Mild hypoglycemia and moderate hypoglycemia were defined as symptoms consistent with hypoglycemia or glucose levels ≤60 mg/dL or ≤50 mg/dL, respectively, without loss of consciousness; given some degree of overlapping between mild and moderate hypoglycemia, we present them combined as nonsevere hypoglycemia. Severe hypoglycemia was defined as an event with symptoms consistent with hypoglycemia during which the person required the assistance of another person or intravenous glucose or glucagon administration.

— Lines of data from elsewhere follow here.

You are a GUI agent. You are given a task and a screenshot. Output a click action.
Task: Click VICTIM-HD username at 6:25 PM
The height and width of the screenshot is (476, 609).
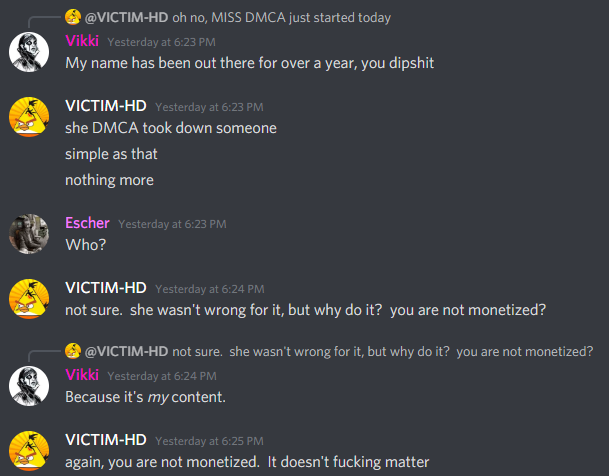106,440
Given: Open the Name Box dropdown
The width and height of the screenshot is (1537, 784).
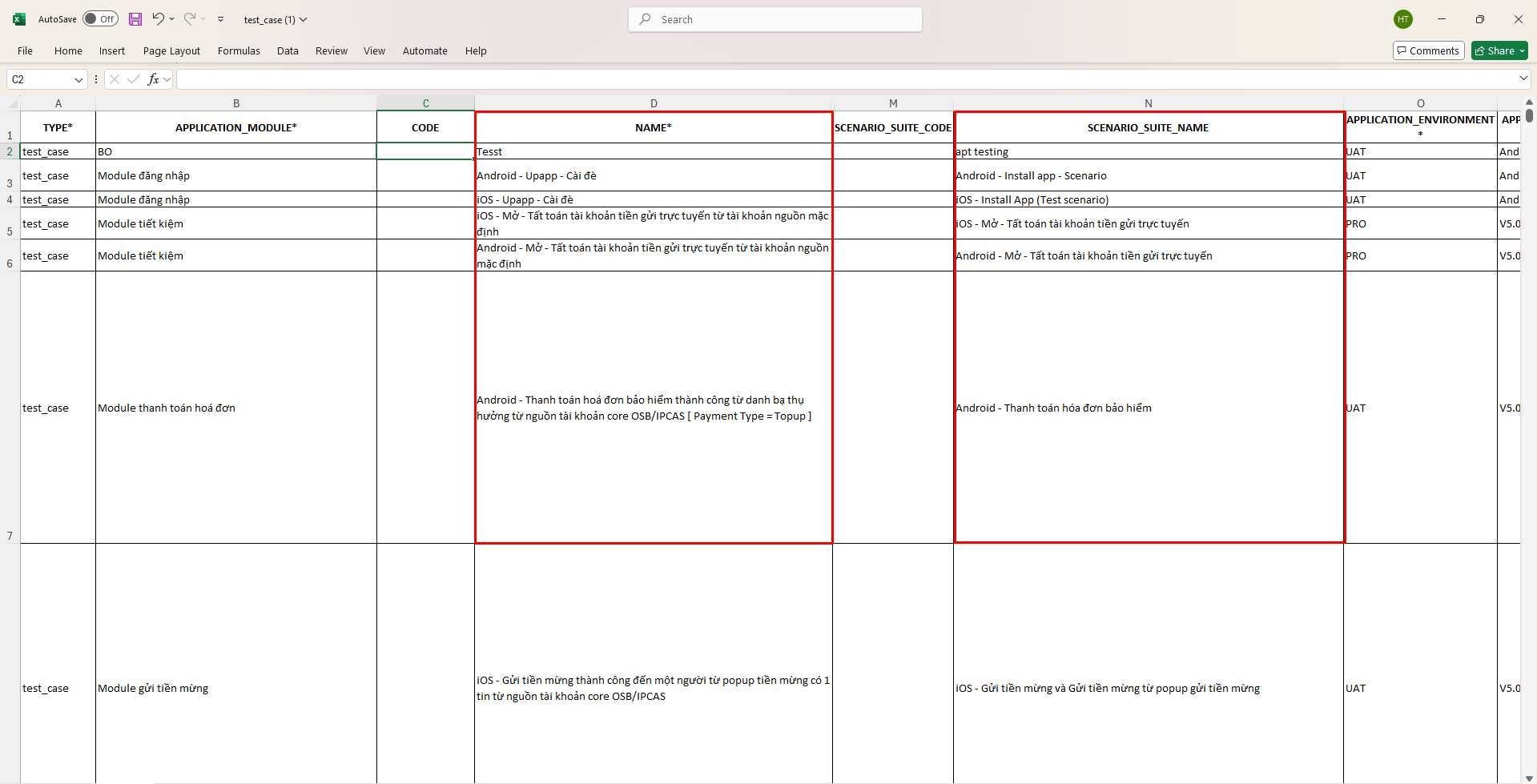Looking at the screenshot, I should pyautogui.click(x=78, y=79).
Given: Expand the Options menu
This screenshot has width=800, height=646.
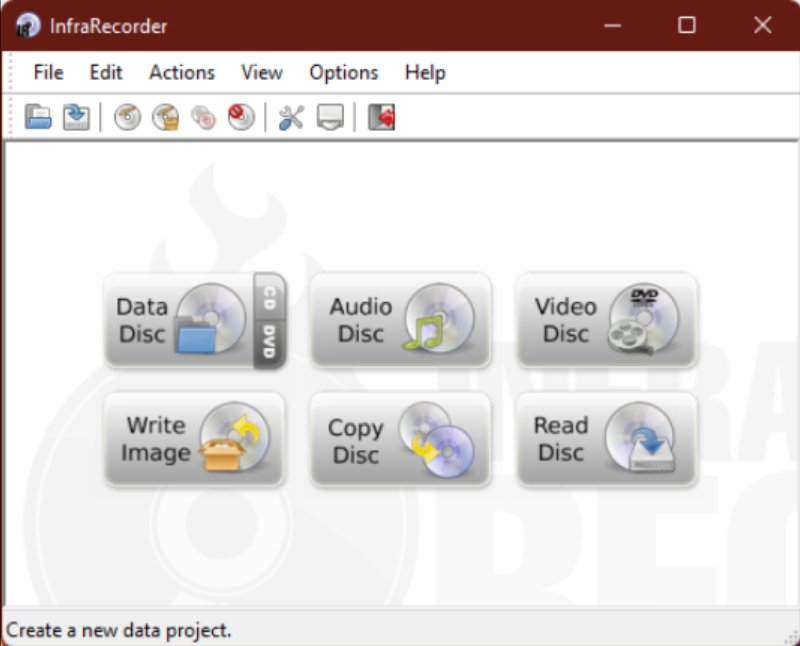Looking at the screenshot, I should pyautogui.click(x=343, y=72).
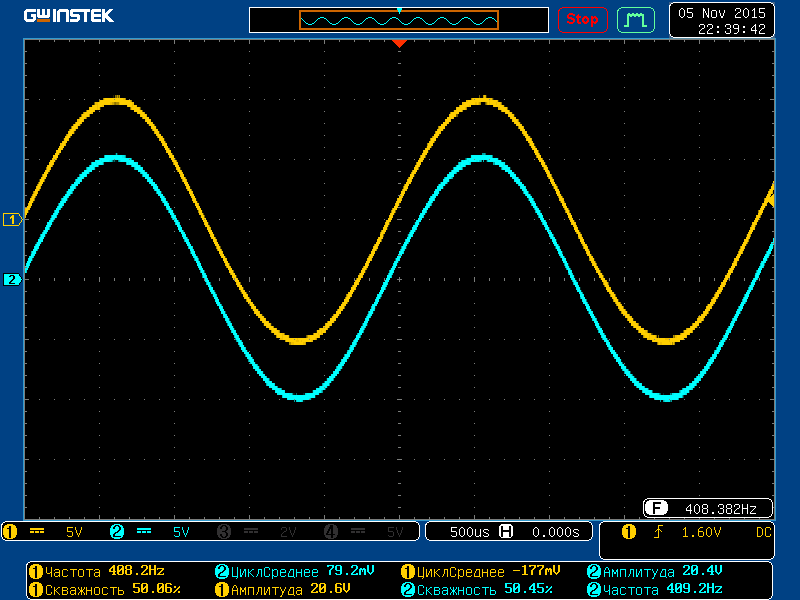
Task: Toggle the dimmed channel 3 indicator
Action: (x=224, y=532)
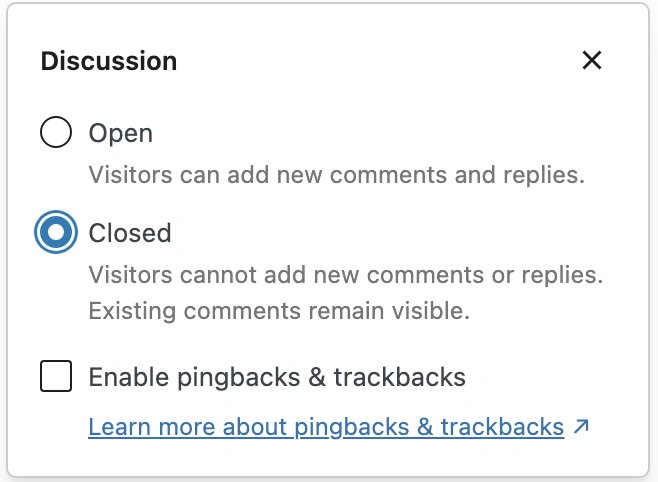This screenshot has height=482, width=658.
Task: Open Learn more about pingbacks link
Action: click(x=326, y=427)
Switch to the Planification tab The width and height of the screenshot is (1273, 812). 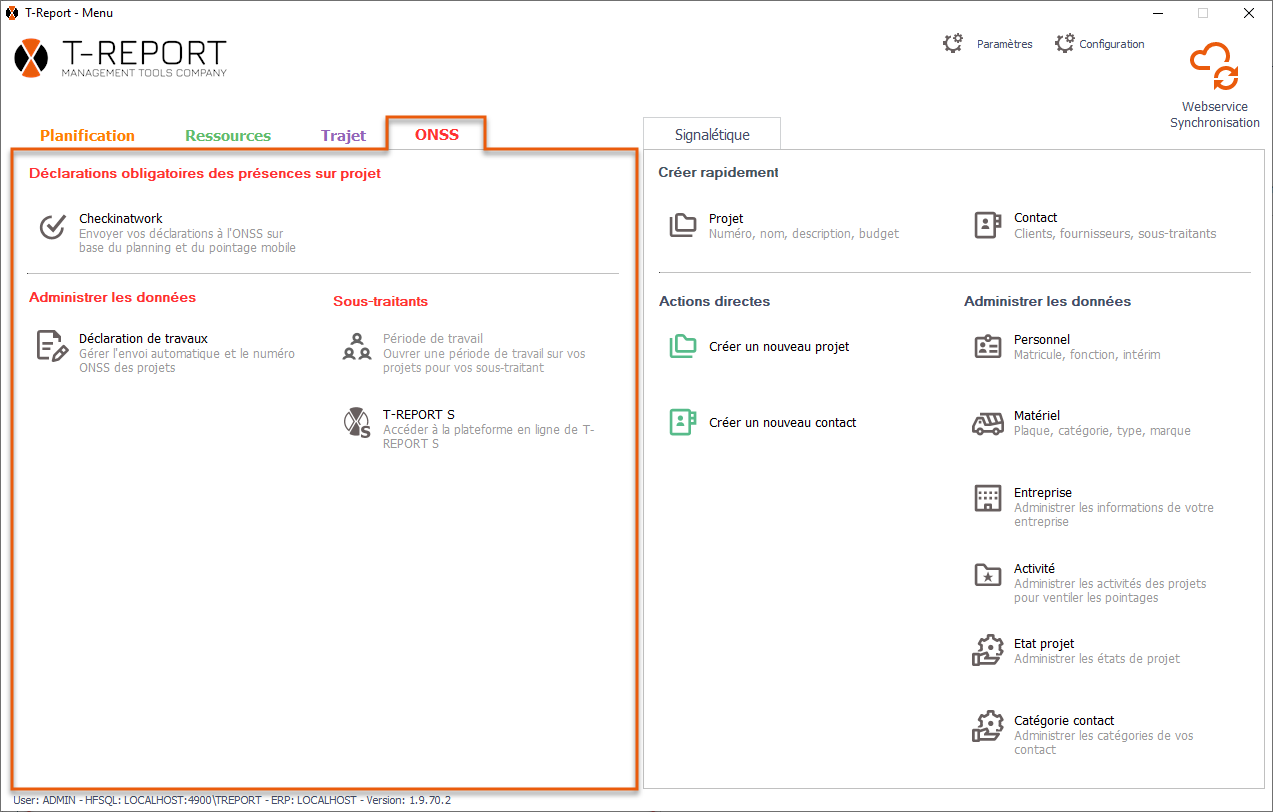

The event might be confirmed by the finding of a glucose level <50 mg/dL. Participants were informed of their risk of hypoglycemia and instructed to record any hypoglycemic event in a diary and to contact the clinic if severe or repeated nonsevere hypoglycemia occurred.

In a post hoc analysis, we tested the difference in the proportion of participants in the ISM group or AC group who reached clinically meaningful HbA1c reductions of <0.3, <0.4, or <0.5%.

Statistical Analysis


Five hundred patients in each group were needed to achieve 90% power to detect a significant (at the two-sided 5% level) 0.3% difference between the ISM and AC groups in the mean HbA1c change at month 12 compared with baseline, assuming a 1.25% SD and 25% attrition. Primary and secondary end points were analyzed on an intent-to-treat (ITT) basis including all randomized patients. Primary and secondary end points also were analyzed in the per protocol (PP) population, consisting of all randomized patients who completed the study without major protocol violations and were compliant with the SMBG regimen (i.e., ≥80% of the required SMBG measurements in the ISM group and ≤200 unstructured discretionary SMBG measurements in the AC group, the maximum measurements recommended for these patients by the Italian Standards of diabetes care). Results for the PP population are reported for primary end points and selected secondary end points.

Statistical analyses were performed using SAS (version 9.02, TS level 02M0). The first co-primary end point was analyzed using a mixed linear model with randomized group, center, visit, and randomized group-by-visit interaction as fixed effects and baseline HbA1c as covariate. An unstructured variance–covariance matrix was used to model the correlation between repeated measurements within each patient. Restricted maximum likelihood estimates and two-sided 95% CI of the mean difference between randomized groups at month 12 were calculated using the Newton-Raphson algorithm. Cross-sectional comparisons were performed using time-by-time contrasts programmed using the SAS Mixed Procedure. Missing data were filled in by multiple imputation assuming a missing at-random mechanism of dropout. The Monte Carlo Markov Chain technique implemented in SAS Proc MI was used to obtain 50 imputed datasets. Rubin rules implemented in SAS Proc MIANALYZE were used to combine effect estimates and to estimate 95% CIs to allow for uncertainty attributable to missing data. For the post hoc analysis, the last observation carried forward technique was used to complete missing values for patients who did not complete the study. The incidence rate ratio of hypoglycemia was estimated using Poisson regression. A two-sided test with P ≤ 0.05 was considered statistically significant. The interaction between randomized group and center was assessed, with a two-sided P ≤ 0.10 considered statistically significant for the test of interaction. The analysis of the second co-primary end point was based on the Cochran-Mantel-Haenszel test controlling for clinical site effects. Secondary end points were analyzed according to the type of variable. Summary statistics and two-sided 95% CIs were computed for mean changes (continuous variables) and risk differences (categorical variables).